The exercise
Could you repeat these records with every "height" swapped for "image height", changing nothing else and leaving the pictures out?

(Collection entries)
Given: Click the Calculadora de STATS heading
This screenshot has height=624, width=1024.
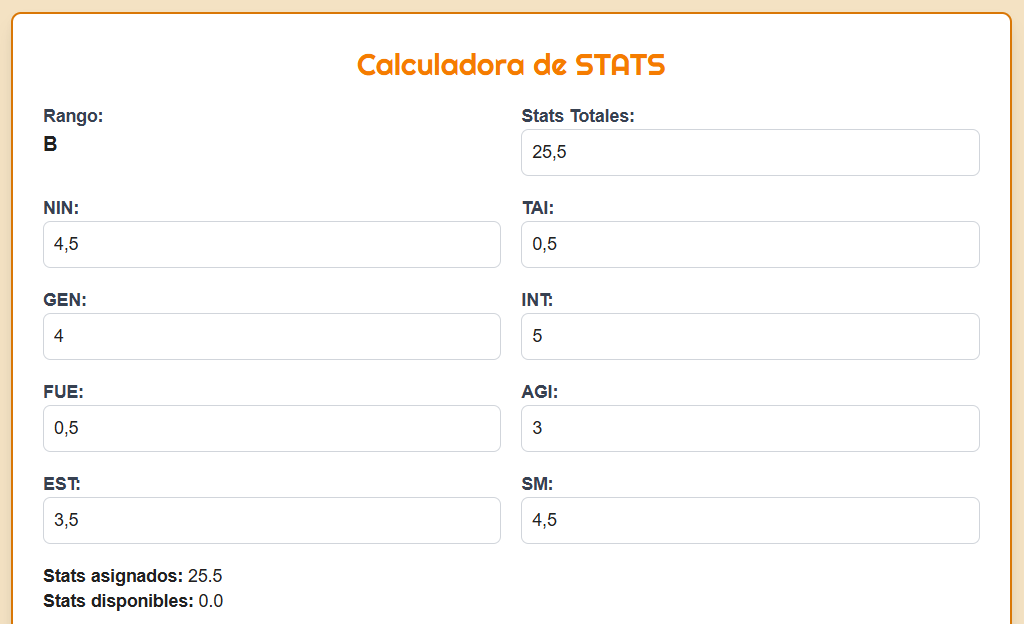Looking at the screenshot, I should (x=511, y=65).
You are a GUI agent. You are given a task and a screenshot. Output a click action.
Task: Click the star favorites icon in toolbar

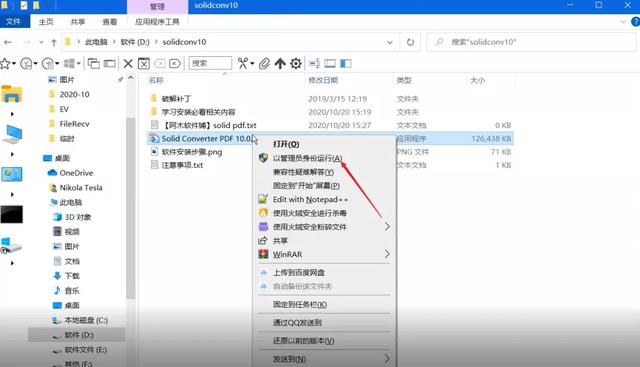pos(5,63)
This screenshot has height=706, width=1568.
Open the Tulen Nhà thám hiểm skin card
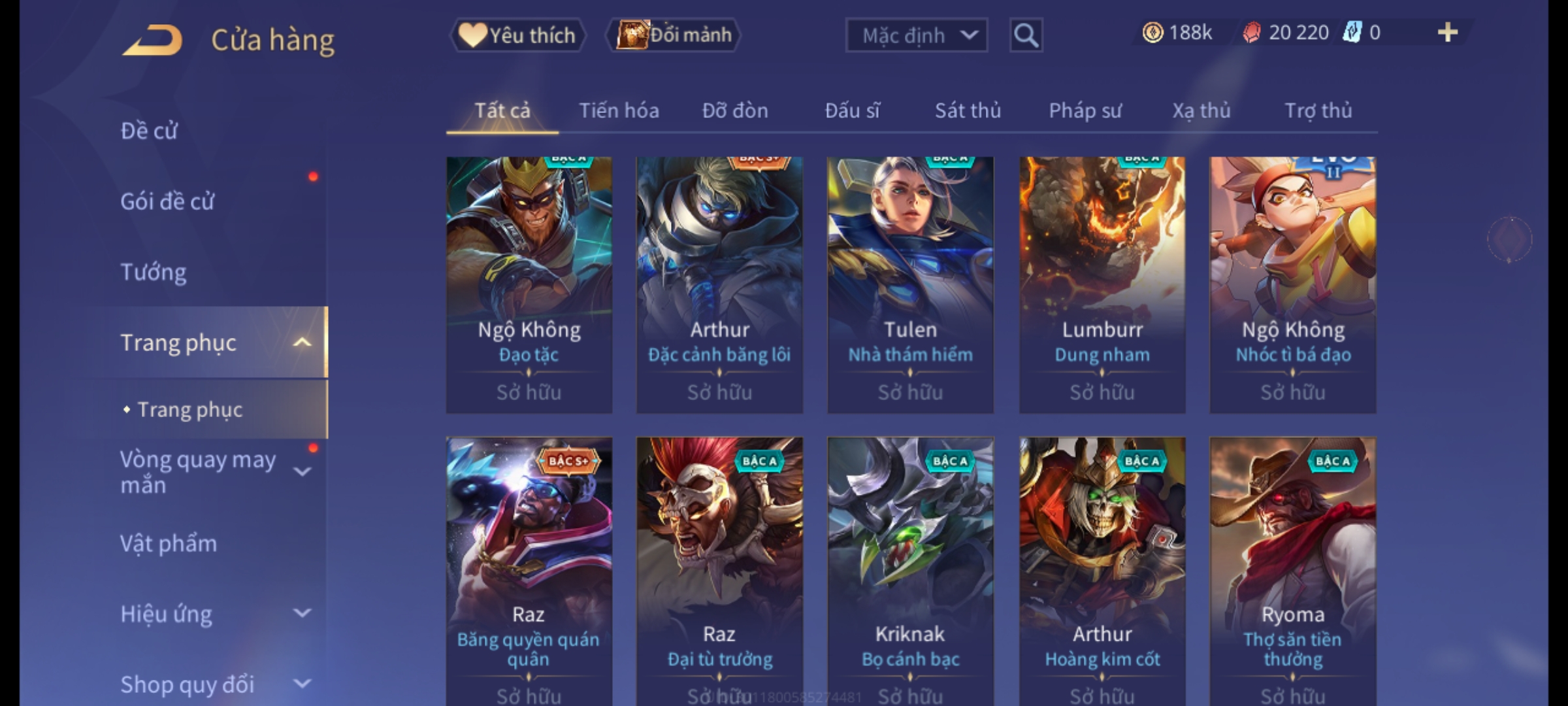[910, 285]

Solution to the problem
Given: Click the Calculadora de STATS heading
This screenshot has image height=624, width=1024.
Looking at the screenshot, I should (x=511, y=65).
You are a GUI agent. You are given a task and a screenshot. Output a click action.
Task: Click the star favorites icon in toolbar

pos(5,63)
This screenshot has image height=706, width=1568.
Open the Tulen Nhà thám hiểm skin card
[910, 285]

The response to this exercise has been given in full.